The bank aims to reach this target by the end of 2027 through digital tools and personalised engagements, such as financial health checks, and the recently extended Know Your Credit Score service now available to non-customers.

Alison Rose, CEO, NatWest Group, said: “Supporting people to manage their money and reach their financial goals is central to our Purpose. We recognise the important role we play in helping people build their financial capability, and this new targeted support will ensure that people, families and business, right across the country are given the tools to take control and start to thrive."

This work builds on the bank’s longstanding focus on financial wellbeing, and track record in helping people- the bank has recently reached a goal set in 2020 to help 2m people to save more than £100 for the first time, helping to build a savings habit and resilience for the future. Over 1.46m customers have signed up to save using round-ups since its launch and have saved almost £240m.

Through the cost of living, NatWest has been partnering with charities to help those most in need. NatWest set up the Circle Fund with domestic abuse charity SafeLives in 2020 with a donation of £1m and has now distributed funding through community based services to over 2600 people for crisis support and to aid safety and recovery. Grants have included support to families involving more than 1500 children.

Ellen Miller, Interim Chief Executive of SafeLives, said: “The Circle Fund has made a big impact on the lives of thousands of survivors of domestic abuse and their children right across the UK. The Fund has helped us to get support to where it’s needed most, via local domestic abuse services, 40% of which are small specialist organisations supporting marginalised communities.  It has given survivors freedom to rebuild their lives and it’s sobering that a relatively small sum of money can be life changing. “We’re delighted to have the support of NatWest, in helping people reach safety and live the lives they want after harm has happened.  Domestic abuse is everyone’s business and together we can make it stop.” 

Theodora Hadjimichael, CEO of Responsible Finance, said: "Every year, tens of thousands of people save money and avoid higher-cost and illegal lenders thanks to a Responsible Finance member. But community lenders can't offer credit to everyone who applies. The NatWest and Responsible Finance Hardship Grant programme is an exact fit with why we exist: to help households make their financial position stronger. Through this partnership, NatWest is demonstrating leadership and purpose in the financial sector and we are really pleased with the success of this programme. It is heart-rending to hear the challenges so many are going through but we are grateful that these small grants are having such an enormous impact in homes all over the UK."
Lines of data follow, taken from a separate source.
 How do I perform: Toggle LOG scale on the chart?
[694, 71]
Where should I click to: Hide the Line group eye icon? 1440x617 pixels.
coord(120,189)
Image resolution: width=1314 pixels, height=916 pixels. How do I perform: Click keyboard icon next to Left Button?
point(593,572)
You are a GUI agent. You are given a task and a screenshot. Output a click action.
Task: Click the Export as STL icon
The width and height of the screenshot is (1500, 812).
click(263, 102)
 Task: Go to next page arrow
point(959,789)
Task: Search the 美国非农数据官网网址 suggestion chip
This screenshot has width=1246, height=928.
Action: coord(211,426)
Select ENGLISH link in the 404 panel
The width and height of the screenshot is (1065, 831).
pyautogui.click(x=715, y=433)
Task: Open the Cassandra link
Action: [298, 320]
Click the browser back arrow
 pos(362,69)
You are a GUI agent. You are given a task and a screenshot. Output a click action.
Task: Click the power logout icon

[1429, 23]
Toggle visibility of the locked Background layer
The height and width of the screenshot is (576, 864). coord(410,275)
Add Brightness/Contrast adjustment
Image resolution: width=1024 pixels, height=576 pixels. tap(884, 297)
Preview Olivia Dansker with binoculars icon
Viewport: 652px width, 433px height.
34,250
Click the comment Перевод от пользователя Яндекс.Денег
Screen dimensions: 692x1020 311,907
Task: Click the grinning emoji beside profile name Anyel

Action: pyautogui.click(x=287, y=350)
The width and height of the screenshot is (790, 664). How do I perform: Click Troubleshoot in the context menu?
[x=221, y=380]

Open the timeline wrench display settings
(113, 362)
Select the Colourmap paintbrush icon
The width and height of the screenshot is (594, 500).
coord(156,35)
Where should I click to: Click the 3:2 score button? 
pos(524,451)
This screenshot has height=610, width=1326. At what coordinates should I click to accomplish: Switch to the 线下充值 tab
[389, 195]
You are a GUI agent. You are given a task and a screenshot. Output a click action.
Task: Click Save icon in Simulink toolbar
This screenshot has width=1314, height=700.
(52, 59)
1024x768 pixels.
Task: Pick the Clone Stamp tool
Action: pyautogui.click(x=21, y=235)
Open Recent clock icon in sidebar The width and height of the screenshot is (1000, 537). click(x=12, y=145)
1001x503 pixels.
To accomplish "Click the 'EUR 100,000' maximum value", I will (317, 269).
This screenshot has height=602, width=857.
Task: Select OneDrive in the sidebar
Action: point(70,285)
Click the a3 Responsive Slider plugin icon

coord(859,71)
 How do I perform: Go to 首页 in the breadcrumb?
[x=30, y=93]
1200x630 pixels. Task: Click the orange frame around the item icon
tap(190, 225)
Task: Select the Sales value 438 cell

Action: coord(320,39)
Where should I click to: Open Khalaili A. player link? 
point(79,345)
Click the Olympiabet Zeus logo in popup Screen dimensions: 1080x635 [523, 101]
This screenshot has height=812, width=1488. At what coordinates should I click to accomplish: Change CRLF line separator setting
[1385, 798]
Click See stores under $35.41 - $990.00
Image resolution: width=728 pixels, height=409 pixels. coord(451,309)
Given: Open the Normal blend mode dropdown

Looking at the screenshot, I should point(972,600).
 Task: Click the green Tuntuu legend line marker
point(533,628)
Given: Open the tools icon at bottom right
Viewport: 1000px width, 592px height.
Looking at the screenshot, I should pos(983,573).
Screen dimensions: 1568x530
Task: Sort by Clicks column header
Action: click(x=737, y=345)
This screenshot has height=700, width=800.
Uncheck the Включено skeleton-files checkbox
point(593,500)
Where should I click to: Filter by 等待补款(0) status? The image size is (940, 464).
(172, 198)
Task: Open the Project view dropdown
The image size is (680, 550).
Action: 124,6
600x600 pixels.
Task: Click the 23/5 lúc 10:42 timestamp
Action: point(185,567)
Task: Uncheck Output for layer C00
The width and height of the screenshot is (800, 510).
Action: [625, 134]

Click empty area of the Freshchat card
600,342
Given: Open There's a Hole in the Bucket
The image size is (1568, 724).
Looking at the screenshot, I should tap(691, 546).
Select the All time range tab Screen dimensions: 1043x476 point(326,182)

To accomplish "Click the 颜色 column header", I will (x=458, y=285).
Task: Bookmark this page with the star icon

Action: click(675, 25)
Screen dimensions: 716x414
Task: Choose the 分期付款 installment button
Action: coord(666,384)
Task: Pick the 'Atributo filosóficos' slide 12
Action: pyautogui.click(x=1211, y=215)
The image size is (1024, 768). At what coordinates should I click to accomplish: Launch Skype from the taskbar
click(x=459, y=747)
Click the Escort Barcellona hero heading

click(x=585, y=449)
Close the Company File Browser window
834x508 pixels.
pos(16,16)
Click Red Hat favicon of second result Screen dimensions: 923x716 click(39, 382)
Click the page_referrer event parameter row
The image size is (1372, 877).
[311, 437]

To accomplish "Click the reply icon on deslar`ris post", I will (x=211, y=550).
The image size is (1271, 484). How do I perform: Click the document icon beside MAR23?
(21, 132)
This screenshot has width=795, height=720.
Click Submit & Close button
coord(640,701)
In January this year NatWest Group distributed £900,000 to Responsible Finance to support Community Development Financial Institutions (CDFIs) in delivering small grants to individuals who can’t access lending. Over £245,000 has now been distributed to 2472 households/people. Around a quarter of those helped have been unemployed and three quarters earn less than £21K a year. Two thirds are single parents with children under 18.

In a targeted move to support those managing the change in the cost of living, the bank stopped all fees and charges for personal mortgage customers in persistent financial difficulty from the end of April 2023, when receiving help from its specialist Financial Health and Support teams. NatWest also has 130 trained facilitators ready to deliver workshops on money management and fraud awareness and intends to train more during 2023.

NatWest has provided £47.8 million of cost-of-living support since January 2022 to personal customers, through measures such as debt consolidation, fee capping and suppression of interest.

Of those customers previously identified as being either in food or fuel poverty at the end of last year, the bank has been in touch with almost 1 million of them to help support their financial wellbeing.